**Stored data**
((

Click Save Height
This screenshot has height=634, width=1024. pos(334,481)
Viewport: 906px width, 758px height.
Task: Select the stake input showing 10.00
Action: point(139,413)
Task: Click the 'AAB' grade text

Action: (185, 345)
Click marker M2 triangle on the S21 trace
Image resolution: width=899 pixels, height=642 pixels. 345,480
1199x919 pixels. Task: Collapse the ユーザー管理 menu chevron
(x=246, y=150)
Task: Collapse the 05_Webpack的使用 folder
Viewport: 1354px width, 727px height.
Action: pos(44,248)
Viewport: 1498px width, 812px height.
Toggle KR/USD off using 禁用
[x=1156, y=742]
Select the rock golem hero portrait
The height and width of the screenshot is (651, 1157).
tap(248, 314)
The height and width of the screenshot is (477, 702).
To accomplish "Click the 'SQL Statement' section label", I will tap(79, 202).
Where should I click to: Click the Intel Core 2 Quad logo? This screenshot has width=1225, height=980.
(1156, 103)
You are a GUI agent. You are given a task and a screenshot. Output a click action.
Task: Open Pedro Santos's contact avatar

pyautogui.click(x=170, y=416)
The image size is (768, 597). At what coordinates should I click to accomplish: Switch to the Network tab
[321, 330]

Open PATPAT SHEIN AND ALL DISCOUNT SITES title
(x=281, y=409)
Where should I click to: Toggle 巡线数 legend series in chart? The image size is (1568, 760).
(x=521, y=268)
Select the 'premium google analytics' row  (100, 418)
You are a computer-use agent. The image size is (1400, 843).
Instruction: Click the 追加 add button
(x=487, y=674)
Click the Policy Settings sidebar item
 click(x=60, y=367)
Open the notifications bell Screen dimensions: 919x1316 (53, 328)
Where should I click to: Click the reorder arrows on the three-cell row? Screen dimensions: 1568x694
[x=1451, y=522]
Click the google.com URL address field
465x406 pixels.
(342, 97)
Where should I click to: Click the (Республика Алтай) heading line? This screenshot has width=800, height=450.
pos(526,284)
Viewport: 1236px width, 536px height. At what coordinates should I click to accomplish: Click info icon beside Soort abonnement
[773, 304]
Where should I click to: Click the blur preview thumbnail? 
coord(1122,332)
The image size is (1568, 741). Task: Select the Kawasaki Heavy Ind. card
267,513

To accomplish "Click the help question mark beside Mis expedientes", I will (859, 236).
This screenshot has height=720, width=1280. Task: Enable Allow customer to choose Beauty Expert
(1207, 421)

))

**About this exercise**
Transcribe the records in full, keeping every character as it is.

**Your response**
Click Save Height
This screenshot has height=634, width=1024. pos(334,481)
Viewport: 906px width, 758px height.
Task: Select the stake input showing 10.00
Action: point(139,413)
Task: Click the 'AAB' grade text

Action: (185, 345)
Click marker M2 triangle on the S21 trace
Image resolution: width=899 pixels, height=642 pixels. 345,480
1199x919 pixels. Task: Collapse the ユーザー管理 menu chevron
(x=246, y=150)
Task: Collapse the 05_Webpack的使用 folder
Viewport: 1354px width, 727px height.
Action: pos(44,248)
Viewport: 1498px width, 812px height.
Toggle KR/USD off using 禁用
[x=1156, y=742]
Select the rock golem hero portrait
The height and width of the screenshot is (651, 1157).
tap(248, 314)
The height and width of the screenshot is (477, 702).
To accomplish "Click the 'SQL Statement' section label", I will tap(79, 202).
Where should I click to: Click the Intel Core 2 Quad logo? This screenshot has width=1225, height=980.
(1156, 103)
You are a GUI agent. You are given a task and a screenshot. Output a click action.
Task: Open Pedro Santos's contact avatar

pyautogui.click(x=170, y=416)
The image size is (768, 597). At what coordinates should I click to accomplish: Switch to the Network tab
[321, 330]

Open PATPAT SHEIN AND ALL DISCOUNT SITES title
(x=281, y=409)
Where should I click to: Toggle 巡线数 legend series in chart? The image size is (1568, 760).
(x=521, y=268)
Select the 'premium google analytics' row  (100, 418)
You are a computer-use agent. The image size is (1400, 843).
Instruction: Click the 追加 add button
(x=487, y=674)
Click the Policy Settings sidebar item
 click(x=60, y=367)
Open the notifications bell Screen dimensions: 919x1316 (53, 328)
Where should I click to: Click the reorder arrows on the three-cell row? Screen dimensions: 1568x694
[x=1451, y=522]
Click the google.com URL address field
465x406 pixels.
(342, 97)
Where should I click to: Click the (Республика Алтай) heading line? This screenshot has width=800, height=450.
pos(526,284)
Viewport: 1236px width, 536px height. At what coordinates should I click to accomplish: Click info icon beside Soort abonnement
[773, 304]
Where should I click to: Click the blur preview thumbnail? 
coord(1122,332)
The image size is (1568, 741). Task: Select the Kawasaki Heavy Ind. card
267,513

To accomplish "Click the help question mark beside Mis expedientes", I will (859, 236).
This screenshot has height=720, width=1280. Task: Enable Allow customer to choose Beauty Expert
(1207, 421)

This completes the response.